By SETH J. FRANTZMAN
Why isn’t the media telling the story of Kurdistan’s openness to Jewish history and people?
For years and years Israelis and Jews complained about the rampant anti-semitism in the Middle East, the extreme views that borrowed heavily from Nazi propaganda re-packaged and used against Israel and Jews, the cleansing of Jews from almost every country in the region, the destruction of Jewish holy sites, synagogues, cemeteries, communal life, and property. It was an unprecedented destruction of Jewish history that had existed for thousands of years as the Jews or Yemen or Iraq were forced to flee and every evidence of their having ever existed was erased. Rarely in history has a minority with such deep roots in a region been completely erased in just a few decades.
And in not one of these countries in the region is there any sorrow over that. Just a book by an Israeli author about the Middle East is so controversial it cannot be shown at a book fair in Egypt. A movie about Jewish life raises protests in Morocco or Egypt or elsewhere. Its not a question of “Israel,” it is a vicious visceral hatred of Jews. No matter that Jews like Albert Memmi supported resistance to colonialism in North Africa, you’d be hard pressed to find anything in north Africa that wants to teach about Jews in schools or university. If you asked students from Yemen to Damascus about Jews, they’d deny Jews ever even existed in their country, far be it from remembering the old Jewish quarters and the contribution Jews had for their countries. Unlike in Europe, where at least they memorialize the Nazi Holocaust that most European countries collaborated with, in the Middle East the concept is just to banish Jews from history.
Moreover in places like Egypt or Libya or elsewhere the present anti-semitism is so deep that everytime someone wants to insult a politician they accuse him of being a Jew, which is the reason Mubaraks regime called its enemies “Jewish Ikhwan”, which is why Mubarak was also portrayed as a Jew, which is why Qadafi was called a Jew, which is why Saudi imams accuse Iran of working with “the Jews” (not with “Israel” mind you), and why Iran accuses the region of being in a grip of an “Jewish, ISIS” conspiracy.
In this region, Holocaust denial is mainstream, and there are even contests for cartoons to deny the Holocaust in Iran, as part of their way to “get back” at Europe…so to get back at Europe for free speech, they punish the Jews by mocking the Holocaust. Because in the Middle East, “the Jews” are always the group everyone can hate and it is considered laudable. Even in Turkey the leaders until recently would blame shadowy “banking” conspiracies, clearly linked to “Jewish international finance”, for their problems.
But there is one place where unlike the small Jewish minorities in Tunisia or Morocco, there is a relatively positive and healthy relationship with the Jewish past, and that is in Kurdistan. It’s the one place where books about the Jewish past and Jewish figures are sold in stores in Erbil. It’s the one place where there isn’t daily sermons against Jews, and the one place trying to revive and discuss Jewish history.

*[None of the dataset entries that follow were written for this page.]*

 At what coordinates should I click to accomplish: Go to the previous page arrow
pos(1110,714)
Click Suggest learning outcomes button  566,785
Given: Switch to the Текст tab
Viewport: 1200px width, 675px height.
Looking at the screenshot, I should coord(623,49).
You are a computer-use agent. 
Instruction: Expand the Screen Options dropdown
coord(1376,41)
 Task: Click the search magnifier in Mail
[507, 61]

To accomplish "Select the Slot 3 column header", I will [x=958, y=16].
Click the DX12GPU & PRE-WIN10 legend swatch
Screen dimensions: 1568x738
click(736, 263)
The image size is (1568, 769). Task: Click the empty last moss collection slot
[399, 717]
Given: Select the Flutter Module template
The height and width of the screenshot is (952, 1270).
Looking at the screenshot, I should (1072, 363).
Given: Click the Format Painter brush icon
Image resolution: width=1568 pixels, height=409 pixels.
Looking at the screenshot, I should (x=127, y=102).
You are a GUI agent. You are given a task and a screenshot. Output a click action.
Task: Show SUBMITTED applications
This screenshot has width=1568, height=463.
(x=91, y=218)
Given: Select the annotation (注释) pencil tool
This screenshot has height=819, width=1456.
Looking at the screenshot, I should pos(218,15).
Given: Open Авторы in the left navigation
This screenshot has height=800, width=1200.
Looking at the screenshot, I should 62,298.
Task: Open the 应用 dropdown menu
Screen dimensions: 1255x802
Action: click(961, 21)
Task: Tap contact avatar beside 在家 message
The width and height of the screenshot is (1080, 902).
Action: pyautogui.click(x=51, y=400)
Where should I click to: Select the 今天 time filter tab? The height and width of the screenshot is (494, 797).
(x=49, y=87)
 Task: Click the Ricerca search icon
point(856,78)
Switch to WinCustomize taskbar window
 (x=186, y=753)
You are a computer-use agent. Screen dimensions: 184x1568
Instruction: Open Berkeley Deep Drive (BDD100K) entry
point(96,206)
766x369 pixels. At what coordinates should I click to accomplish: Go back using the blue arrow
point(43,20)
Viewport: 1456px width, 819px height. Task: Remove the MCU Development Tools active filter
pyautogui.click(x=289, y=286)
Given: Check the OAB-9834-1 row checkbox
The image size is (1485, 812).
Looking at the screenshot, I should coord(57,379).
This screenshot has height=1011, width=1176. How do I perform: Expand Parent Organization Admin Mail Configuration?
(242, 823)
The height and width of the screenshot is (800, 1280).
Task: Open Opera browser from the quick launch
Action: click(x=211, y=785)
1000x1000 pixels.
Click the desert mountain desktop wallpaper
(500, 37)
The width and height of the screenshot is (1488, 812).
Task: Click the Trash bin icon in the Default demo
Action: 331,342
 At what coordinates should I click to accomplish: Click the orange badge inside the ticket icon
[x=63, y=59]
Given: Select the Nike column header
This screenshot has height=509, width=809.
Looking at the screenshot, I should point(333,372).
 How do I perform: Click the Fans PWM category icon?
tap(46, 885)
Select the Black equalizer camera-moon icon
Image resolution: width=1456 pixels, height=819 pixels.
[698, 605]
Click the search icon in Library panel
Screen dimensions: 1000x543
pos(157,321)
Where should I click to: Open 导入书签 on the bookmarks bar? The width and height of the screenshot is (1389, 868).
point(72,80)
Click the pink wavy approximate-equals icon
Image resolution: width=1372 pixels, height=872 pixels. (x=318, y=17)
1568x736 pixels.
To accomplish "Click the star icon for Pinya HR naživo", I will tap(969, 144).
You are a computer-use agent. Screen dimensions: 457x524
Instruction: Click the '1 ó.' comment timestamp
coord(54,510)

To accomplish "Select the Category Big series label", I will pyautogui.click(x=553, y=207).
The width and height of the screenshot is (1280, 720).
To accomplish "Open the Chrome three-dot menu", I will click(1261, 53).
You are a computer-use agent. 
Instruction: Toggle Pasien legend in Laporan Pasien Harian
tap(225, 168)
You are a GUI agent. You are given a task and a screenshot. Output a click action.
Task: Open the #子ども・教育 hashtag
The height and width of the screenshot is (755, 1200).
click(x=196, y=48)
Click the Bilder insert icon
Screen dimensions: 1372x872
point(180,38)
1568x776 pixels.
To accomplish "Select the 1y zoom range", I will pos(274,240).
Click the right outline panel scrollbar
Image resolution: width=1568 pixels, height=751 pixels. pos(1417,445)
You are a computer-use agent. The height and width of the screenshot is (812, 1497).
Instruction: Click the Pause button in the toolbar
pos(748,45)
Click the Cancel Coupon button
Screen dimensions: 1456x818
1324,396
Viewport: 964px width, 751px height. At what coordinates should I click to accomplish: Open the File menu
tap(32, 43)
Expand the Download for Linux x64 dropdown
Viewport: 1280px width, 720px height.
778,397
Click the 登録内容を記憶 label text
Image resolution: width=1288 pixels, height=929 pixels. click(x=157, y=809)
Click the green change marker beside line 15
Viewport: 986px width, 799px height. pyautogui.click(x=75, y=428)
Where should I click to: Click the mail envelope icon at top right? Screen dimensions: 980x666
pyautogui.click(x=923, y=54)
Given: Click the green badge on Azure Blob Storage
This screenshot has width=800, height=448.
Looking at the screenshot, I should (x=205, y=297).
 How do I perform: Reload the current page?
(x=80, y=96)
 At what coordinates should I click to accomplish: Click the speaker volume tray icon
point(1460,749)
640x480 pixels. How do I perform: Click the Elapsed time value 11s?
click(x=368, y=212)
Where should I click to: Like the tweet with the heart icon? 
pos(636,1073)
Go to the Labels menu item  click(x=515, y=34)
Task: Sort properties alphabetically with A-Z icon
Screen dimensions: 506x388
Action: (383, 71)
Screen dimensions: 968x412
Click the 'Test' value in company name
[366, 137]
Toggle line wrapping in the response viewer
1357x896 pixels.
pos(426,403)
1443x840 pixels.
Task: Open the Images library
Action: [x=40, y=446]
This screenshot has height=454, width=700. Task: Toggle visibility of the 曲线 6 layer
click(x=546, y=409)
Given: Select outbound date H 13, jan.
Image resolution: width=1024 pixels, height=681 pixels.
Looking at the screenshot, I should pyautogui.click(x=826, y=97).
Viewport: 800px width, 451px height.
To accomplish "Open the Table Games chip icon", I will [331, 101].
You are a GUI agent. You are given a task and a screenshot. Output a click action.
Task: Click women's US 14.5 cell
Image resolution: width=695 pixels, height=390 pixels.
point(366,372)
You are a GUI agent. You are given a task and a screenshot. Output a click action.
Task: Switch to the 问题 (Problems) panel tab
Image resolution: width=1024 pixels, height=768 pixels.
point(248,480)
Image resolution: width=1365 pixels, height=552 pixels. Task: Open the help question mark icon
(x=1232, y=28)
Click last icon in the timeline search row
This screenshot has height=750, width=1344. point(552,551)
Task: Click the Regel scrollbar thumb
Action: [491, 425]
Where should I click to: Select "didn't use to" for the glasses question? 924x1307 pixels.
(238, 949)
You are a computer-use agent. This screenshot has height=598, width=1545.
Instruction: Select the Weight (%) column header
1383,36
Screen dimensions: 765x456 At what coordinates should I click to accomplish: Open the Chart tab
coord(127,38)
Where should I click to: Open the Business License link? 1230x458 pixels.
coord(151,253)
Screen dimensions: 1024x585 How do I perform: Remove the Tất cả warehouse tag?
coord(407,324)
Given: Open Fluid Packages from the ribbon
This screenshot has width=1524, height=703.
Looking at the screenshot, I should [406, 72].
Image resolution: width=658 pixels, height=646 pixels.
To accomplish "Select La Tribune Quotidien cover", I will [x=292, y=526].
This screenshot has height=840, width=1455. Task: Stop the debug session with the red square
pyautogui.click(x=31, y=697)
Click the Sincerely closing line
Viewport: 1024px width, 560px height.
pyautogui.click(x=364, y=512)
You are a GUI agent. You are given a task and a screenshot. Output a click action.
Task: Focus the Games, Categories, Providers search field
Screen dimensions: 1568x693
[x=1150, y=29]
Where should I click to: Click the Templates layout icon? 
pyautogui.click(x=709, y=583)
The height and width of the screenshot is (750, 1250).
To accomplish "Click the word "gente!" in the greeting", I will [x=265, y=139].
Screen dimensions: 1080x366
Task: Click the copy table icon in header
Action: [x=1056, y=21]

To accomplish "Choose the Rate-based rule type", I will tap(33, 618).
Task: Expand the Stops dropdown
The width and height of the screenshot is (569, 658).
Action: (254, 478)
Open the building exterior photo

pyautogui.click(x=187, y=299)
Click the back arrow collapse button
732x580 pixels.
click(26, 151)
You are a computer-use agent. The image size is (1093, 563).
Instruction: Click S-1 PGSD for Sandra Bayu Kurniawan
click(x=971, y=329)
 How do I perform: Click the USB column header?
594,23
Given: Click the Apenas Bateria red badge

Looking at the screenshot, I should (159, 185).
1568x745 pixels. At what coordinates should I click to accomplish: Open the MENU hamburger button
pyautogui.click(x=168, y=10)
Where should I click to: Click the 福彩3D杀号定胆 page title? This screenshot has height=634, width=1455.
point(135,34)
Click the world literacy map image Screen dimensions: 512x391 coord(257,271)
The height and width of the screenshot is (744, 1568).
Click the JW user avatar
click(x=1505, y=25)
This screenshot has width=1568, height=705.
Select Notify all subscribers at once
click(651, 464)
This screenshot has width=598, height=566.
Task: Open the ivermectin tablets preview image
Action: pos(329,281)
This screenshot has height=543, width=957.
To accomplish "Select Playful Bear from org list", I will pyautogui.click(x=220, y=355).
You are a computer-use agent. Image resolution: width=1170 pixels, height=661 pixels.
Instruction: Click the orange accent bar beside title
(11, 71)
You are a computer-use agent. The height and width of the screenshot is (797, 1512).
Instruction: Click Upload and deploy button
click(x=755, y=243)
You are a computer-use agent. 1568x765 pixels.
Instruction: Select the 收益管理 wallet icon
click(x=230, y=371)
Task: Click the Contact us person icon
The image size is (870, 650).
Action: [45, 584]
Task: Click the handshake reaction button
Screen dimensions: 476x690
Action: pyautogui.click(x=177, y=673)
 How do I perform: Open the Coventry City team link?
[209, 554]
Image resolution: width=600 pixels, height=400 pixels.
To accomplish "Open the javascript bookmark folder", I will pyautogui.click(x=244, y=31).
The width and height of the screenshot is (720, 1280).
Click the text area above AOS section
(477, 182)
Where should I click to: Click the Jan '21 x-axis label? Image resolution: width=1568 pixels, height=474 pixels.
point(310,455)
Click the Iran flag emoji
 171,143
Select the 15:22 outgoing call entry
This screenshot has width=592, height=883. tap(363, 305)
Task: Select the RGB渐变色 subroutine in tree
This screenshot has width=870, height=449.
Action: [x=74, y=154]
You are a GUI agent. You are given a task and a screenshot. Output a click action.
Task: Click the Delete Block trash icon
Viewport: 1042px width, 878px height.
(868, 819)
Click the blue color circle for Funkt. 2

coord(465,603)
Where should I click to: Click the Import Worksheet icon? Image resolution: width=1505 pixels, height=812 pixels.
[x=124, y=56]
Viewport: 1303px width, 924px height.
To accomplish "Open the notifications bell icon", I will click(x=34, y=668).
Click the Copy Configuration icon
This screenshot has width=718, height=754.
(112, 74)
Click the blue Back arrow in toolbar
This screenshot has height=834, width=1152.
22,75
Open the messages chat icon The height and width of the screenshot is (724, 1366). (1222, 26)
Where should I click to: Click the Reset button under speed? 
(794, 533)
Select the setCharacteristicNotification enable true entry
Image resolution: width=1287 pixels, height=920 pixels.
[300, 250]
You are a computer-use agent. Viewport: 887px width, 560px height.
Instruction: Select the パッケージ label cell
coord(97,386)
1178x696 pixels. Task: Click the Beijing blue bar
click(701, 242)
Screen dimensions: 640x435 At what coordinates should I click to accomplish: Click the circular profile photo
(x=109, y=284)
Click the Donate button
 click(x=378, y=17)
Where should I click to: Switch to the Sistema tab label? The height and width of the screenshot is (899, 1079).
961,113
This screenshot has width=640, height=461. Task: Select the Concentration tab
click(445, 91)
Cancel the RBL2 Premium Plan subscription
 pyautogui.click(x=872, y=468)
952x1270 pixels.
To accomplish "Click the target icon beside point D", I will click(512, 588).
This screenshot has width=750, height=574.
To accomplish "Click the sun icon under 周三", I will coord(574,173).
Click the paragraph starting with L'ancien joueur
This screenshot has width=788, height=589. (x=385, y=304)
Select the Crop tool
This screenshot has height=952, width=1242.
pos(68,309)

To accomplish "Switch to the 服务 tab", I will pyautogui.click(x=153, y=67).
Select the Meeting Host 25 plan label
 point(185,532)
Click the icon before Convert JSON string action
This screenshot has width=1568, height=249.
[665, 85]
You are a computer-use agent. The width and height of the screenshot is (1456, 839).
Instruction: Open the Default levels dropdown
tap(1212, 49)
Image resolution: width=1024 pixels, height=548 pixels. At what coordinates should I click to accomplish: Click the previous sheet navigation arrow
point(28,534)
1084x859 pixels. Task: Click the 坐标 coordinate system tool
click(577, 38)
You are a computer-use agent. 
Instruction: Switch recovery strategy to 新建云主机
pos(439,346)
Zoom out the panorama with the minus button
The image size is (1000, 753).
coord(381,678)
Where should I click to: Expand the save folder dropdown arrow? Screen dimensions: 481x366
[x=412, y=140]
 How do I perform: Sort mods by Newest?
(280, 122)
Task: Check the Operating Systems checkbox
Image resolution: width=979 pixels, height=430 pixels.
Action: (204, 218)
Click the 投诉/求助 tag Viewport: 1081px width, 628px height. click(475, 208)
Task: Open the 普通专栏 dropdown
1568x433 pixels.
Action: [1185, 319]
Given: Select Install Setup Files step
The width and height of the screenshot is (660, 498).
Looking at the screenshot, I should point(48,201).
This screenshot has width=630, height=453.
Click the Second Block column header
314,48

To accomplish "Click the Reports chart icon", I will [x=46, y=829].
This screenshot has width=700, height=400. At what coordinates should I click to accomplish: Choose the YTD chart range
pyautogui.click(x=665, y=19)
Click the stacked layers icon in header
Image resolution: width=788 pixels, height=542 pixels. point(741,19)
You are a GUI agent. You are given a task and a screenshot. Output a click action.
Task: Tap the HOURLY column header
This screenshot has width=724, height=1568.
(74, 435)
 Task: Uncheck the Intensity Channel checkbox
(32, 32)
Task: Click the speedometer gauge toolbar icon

And what is odd is that despite the Kurdistan Regional Government, and Kurdistan Democratic Party’s efforts to commemorate the Farhud or pogrom against Jews in Iraq, and to seek links with Jewish communities, there is too much of a wall of silence from Jewish media around the world. When there isn’t silence and disinterest, what I’ve seen is sometimes actual mocking, suspicion and negative views of Kurdish efforts.
Why is that? The same journalist that would suck up a story about some tiny coexistence in Tunisia, or write about “Muslim rescue during the Holocaust,” when you have an autonomous government seeking out relations with Jewish communities, sometimes spurns it and casts aspersions on it.
I hear stories about the most ridiculous comments by journalists in some Israeli or Jewish media, attacking Kurdistan’s work. Why is that? The one place that welcomes Jewish media, that says come and see, is the place that the media has contempt for? If a Saudi imam who for decades called Jews “pigs and monkeys” decided to say that some Jews were not pigs and monkeys, the press would flock and say “moderation” and “isn’t this amazing”…but a whole area where people are openly tolerant and openly supportive even of Jewish historical memory, history and open to Israel, is the one place where there is too often a kind of contempt for them. A suspicion, as in “how can they like us”?
There is a very real and interesting story to be done about Kurdish-Jewish relations and history, and a comparison with the regional state of affairs relating to anti-semitism and history. And media should not spurn that or mock it, or have just a critical eye about it.